Say we have files a.txt, a.done, and b.txt.

The pattern filter passes only a.txt and b.txt, while the “done” filter sees all three files and passes only a.txt. The final result of the composite filter is that only a.txt is released.

With the ChainFileListFilter, if any filter in the chain returns an empty list, the remaining filters are not invoked.

Version 5.0 introduced an ExpressionFileListFilter to execute SpEL expression against a file as a context evaluation root object. For this purpose, all the XML components for file handling (local and remote), along with an existing filter attribute, have been supplied with the filter-expression option, as the following example shows:

<int-file:inbound-channel-adapter
        directory="${inputdir}"
        filter-expression="name matches '.text'"
        auto-startup="false"/>

Version 5.0.5 introduced the DiscardAwareFileListFilter implementations that have an interest in rejected files. For this purpose, such a filter implementation should be supplied with a callback through addDiscardCallback(Consumer<File>). In the framework, this functionality is used from the FileReadingMessageSource.WatchServiceDirectoryScanner, in combination with LastModifiedFileListFilter. Unlike the regular DirectoryScanner, the WatchService provides files for processing according to the events on the target file system. At the moment of polling an internal queue with those files, the LastModifiedFileListFilter may discard them because they are too young relative to its configured age. Therefore, we lose the file for future possible considerations. The discard callback hook lets us retain the file in the internal queue so that it is available to be checked against the age in subsequent polls. The CompositeFileListFilter also implements a DiscardAwareFileListFilter and populates a discard callback to all its DiscardAwareFileListFilter delegates.

Since CompositeFileListFilter matches the files against all delegates, the discardCallback may be called several times for the same file.

Starting with version 5.1, the FileReadingMessageSource doesn’t check a directory for existence and doesn’t create it until its start() is called (typically via wrapping SourcePollingChannelAdapter). Previously, there was no simple way to prevent an operation system permissions error when referencing the directory, for example from tests, or when permissions are applied later.

Message Headers

Starting with version 5.0, the FileReadingMessageSource (in addition to the payload as a polled File) populates the following headers to the outbound Message:

  • FileHeaders.FILENAME: The File.getName() of the file to send. Can be used for subsequent rename or copy logic.

  • FileHeaders.ORIGINAL_FILE: The File object itself. Typically, this header is populated automatically by framework components (such as splitters or transformers) when we lose the original File object. However, for consistency and convenience with any other custom use cases, this header can be useful to get access to the original file.

  • FileHeaders.RELATIVE_PATH: A new header introduced to represent the part of file path relative to the root directory for the scan. This header can be useful when the requirement is to restore a source directory hierarchy in the other places. For this purpose, the DefaultFileNameGenerator (see "`Generating File Names) can be configured to use this header.

Source data —
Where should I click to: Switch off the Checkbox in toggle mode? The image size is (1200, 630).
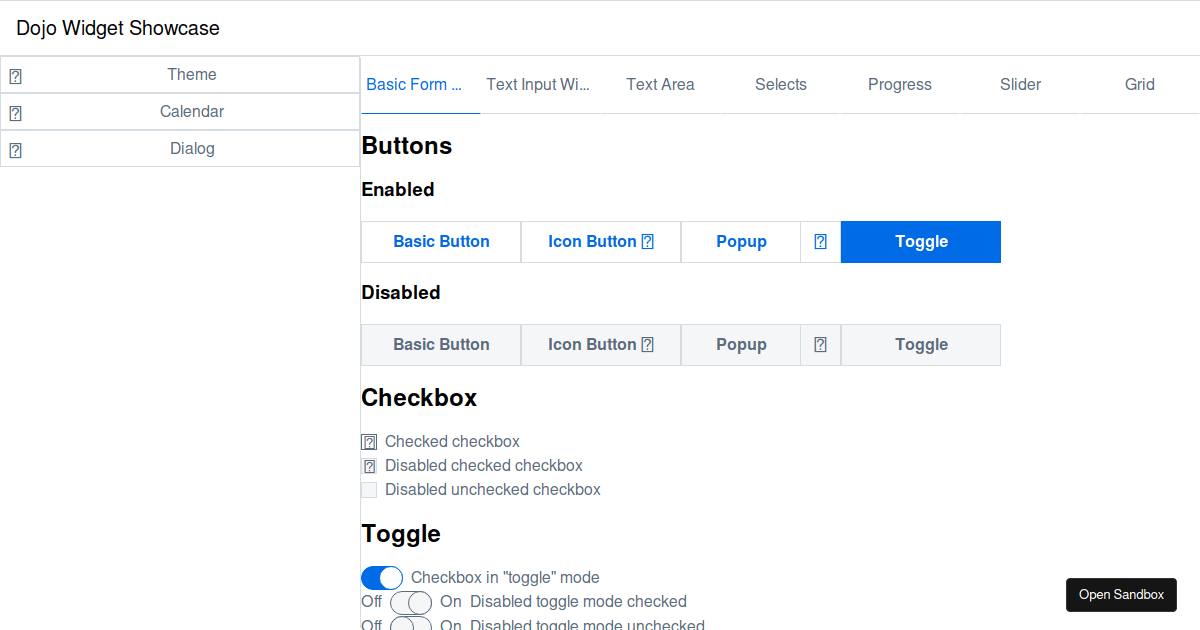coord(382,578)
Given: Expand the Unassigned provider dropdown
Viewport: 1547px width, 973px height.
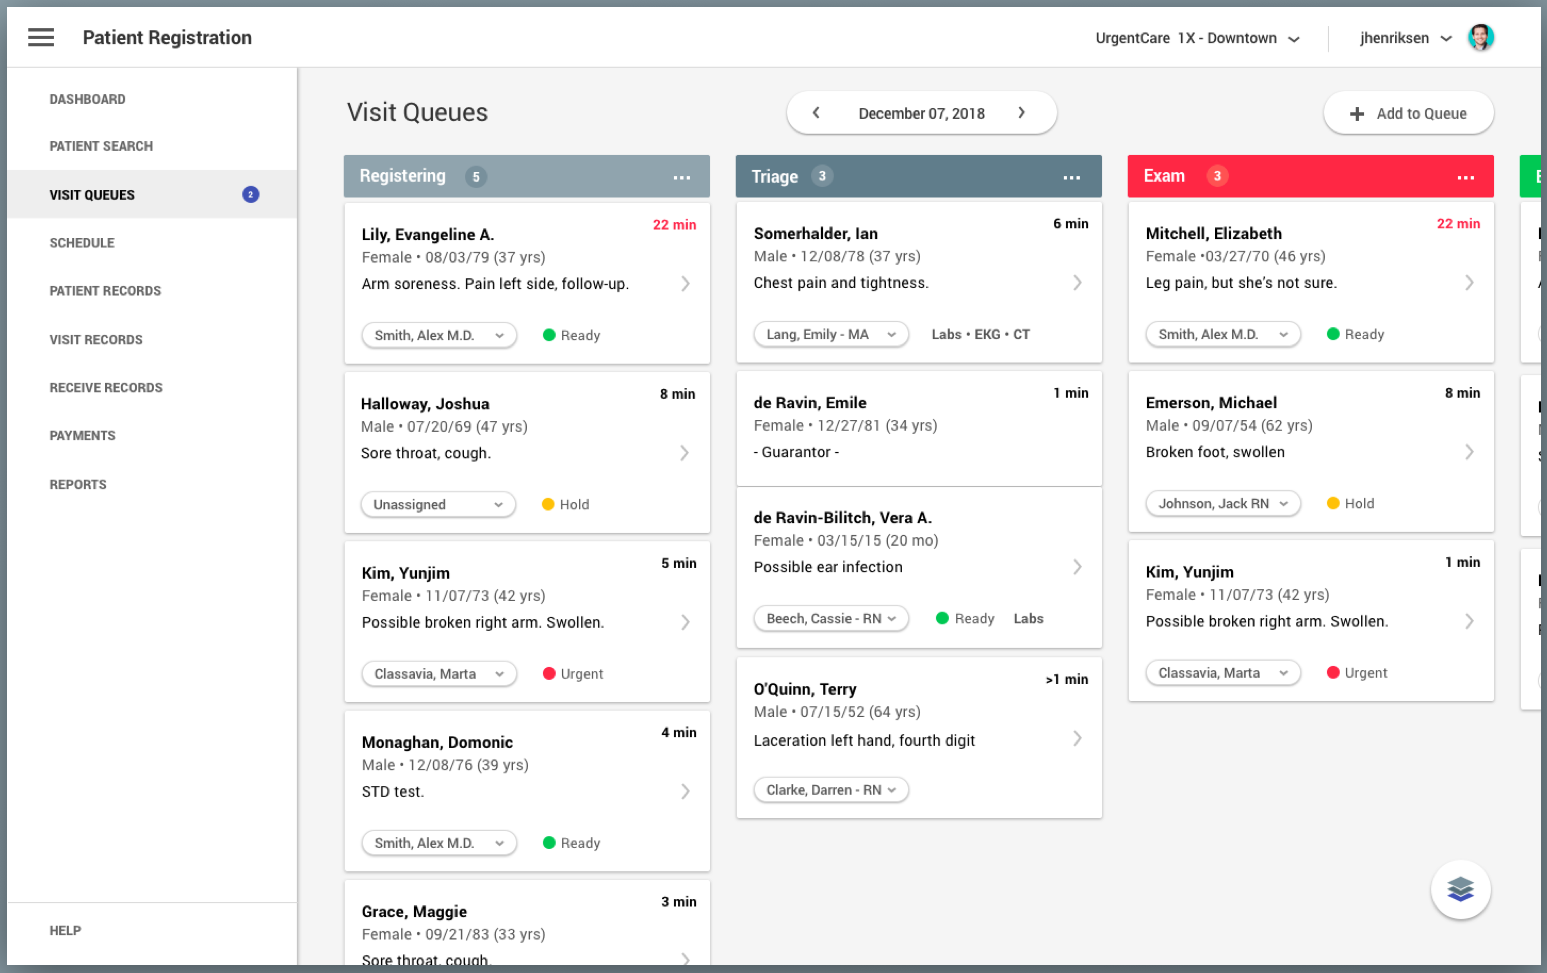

Task goal —
In the file-filtering text, what happens in a ChainFileListFilter when any filter in the chain returns an empty list?

Solution to the problem —
The remaining filters are not invoked.